* WHAT IS NEEDED:
Below are the records; count how many of their lines contain the word "Metodi" and give that number only.

* TASK MATERIAL:
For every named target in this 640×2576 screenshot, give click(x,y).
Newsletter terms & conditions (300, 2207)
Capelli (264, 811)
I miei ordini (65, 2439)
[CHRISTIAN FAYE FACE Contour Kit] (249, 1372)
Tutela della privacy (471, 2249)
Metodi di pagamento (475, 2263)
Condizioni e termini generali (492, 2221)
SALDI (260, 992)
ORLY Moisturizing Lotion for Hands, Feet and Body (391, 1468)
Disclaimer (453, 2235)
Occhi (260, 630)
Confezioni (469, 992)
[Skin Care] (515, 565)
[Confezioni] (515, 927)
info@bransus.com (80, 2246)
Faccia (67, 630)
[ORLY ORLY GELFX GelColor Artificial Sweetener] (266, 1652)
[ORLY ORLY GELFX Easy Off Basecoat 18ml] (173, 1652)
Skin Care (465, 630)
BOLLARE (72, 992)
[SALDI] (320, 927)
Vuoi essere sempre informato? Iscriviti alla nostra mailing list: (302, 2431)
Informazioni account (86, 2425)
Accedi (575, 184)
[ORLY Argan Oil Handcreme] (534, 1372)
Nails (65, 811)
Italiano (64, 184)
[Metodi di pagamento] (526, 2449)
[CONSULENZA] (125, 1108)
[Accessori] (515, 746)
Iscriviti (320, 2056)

* SOLUTION FOR THIS EXERCISE:
2